Musée


Titre : Musée
Scénariste : Christophe Chabouté
Dessinateur : Christophe Chabouté
Parution : Avril 2023


Les grands musées nationaux ont compris depuis quelques années combien la bande-dessinée pouvait les aider à se diffuser. Orsay et le Louvre ont depuis développé leur collection en demandant à des grands noms de la BD de proposer des ouvrages. Pour ma part, je n’ai pas toujours été convaincu par ces livres, parfois engoncés dans leur carcan. Mais en croisant les dessins magnifiques de Chabouté, je n’ai pu m’empêcher d’acquérir ce bouquin publié en co-édition entre le Musée d’Orsay et Vents d’Ouest. Le tout pèse 190 pages.

Une vitrine pour le Musée d’Orsay

Voilà un véritable roman graphique qui prend son temps pour poser son propos. Les journées vont et viennent. Pendant la partie jour, le public regarde et commente les œuvres. Pendant la nuit, ce sont ces œuvres qui s’animent. Le premier dialogue n’arrive qu’à la quarante-cinquième planche et la majorité d’entre elles sont muettes. Ainsi, c’est une lecture très contemplative qui nous est proposée.

Au départ, le lecteur est un peu perturbé par l’absence d’histoire proposée. Les plans s’enchaînent sans qu’il ne se développe quoi que ce soit. En réalité, différentes « histoires » apparaissent au fur et à mesure et chaque journée qui passe les fera avancer. Tout se fait par séquence de jours et de nuits. À chaque intrigue son moment. On retrouve ainsi différents enjeux : romance, observations du monde extérieur, cancans de musée… Le tout est assez inégal hélas. Si on aime écouter les bustes déblatérer sur les gardiens ou les œuvres commenter ce qu’ils voient par la fenêtre, les amours et rivalités ont moins d’intérêt. On a l’impression que certaines scènes finissent nulle part…

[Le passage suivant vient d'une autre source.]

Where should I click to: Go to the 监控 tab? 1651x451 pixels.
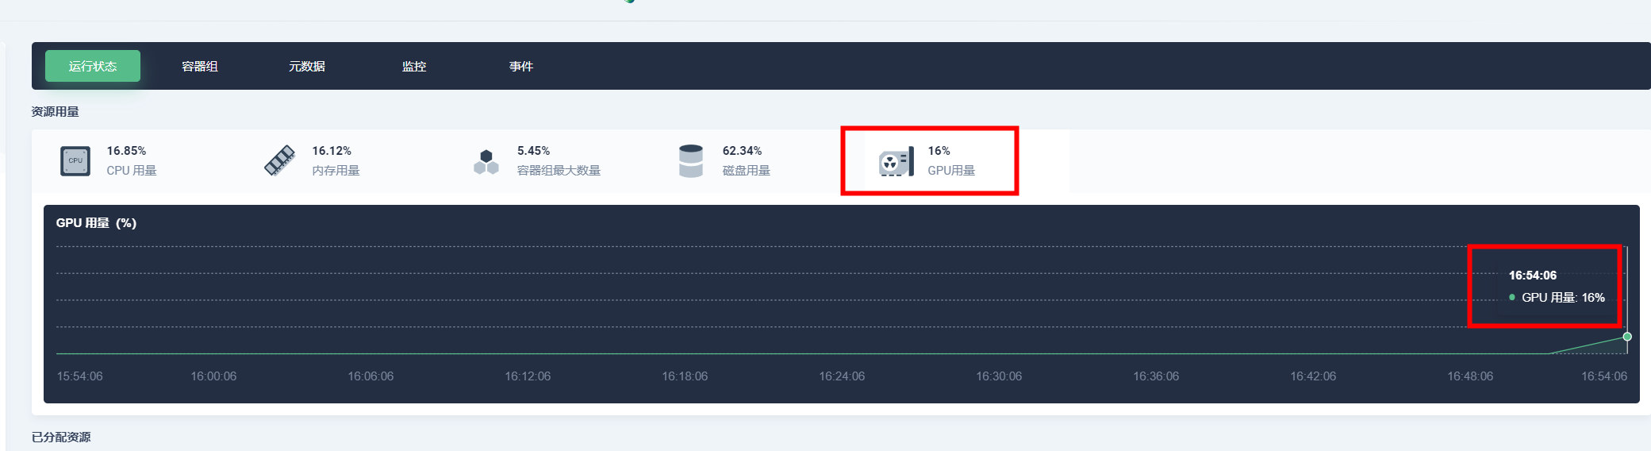[414, 66]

À l’inverse, il est très agréable de suivre les visiteurs. On se croirait quasiment dans un documentaire. On observe leurs pieds, leurs regards, leurs commentaires… C’est assez réussi, diversifié dans les approches. Le fil rouge de « L’origine du monde » est particulièrement bien pensé, puisqu’on ne voit jamais le tableau, mais on le devine étant donné les expressions des observateurs. Hélas, ce lien entre nuit et jour ne fonctionne qu’à moitié, trop différents dans leur concept et n’ayant que peu de liant les uns avec les autres. De plus, il y a vraiment trop de pages muettes d’observation pure, ce qui alourdit l’ouvrage. Il y avait sans doute moyen de densifier l’ouvrage, comme si l’auteur n’avait pas voulu faire de choix entre l’observation des visiteurs et l’animation des œuvres.

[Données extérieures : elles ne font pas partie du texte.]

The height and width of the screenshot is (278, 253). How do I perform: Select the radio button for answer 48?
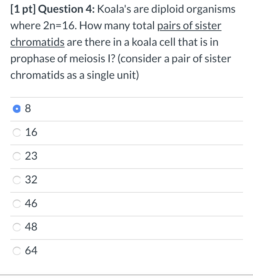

Le dessin reste ainsi le principal attrait de l’ouvrage. Et quel attrait ! Tout y est dessiné dans un noir et blanc pur de toute beauté. Chaque case est un bijou de composition. On a droit à tous les types de plans. L’auteur n’a pas peur des répétitions quand les pages s’y prêtent (à l’image de ces planches où l’on ne voit que les jambes des visiteurs !). Difficile de ne pas noter combien les œuvres sont parfaitement représentées, même quand elles se mettent en mouvement. Un travail d’orfèvre qui vaut à lui seul l’achat du livre.

« Musée » est clairement une vitrine du Musée d’Orsay. En cela, le travail est effectué sans nul doute : l’ouvrage met en valeur le lieu et les œuvres avec beaucoup de grâce (et ce, sans utiliser la couleur !). Concernant l’histoire et les fils rouges, c’est beaucoup moins évident. Certaines vous titilleront un peu, certaines situations cocasses vous feront sourire, mais mieux vaut ne pas s’attendre à davantage.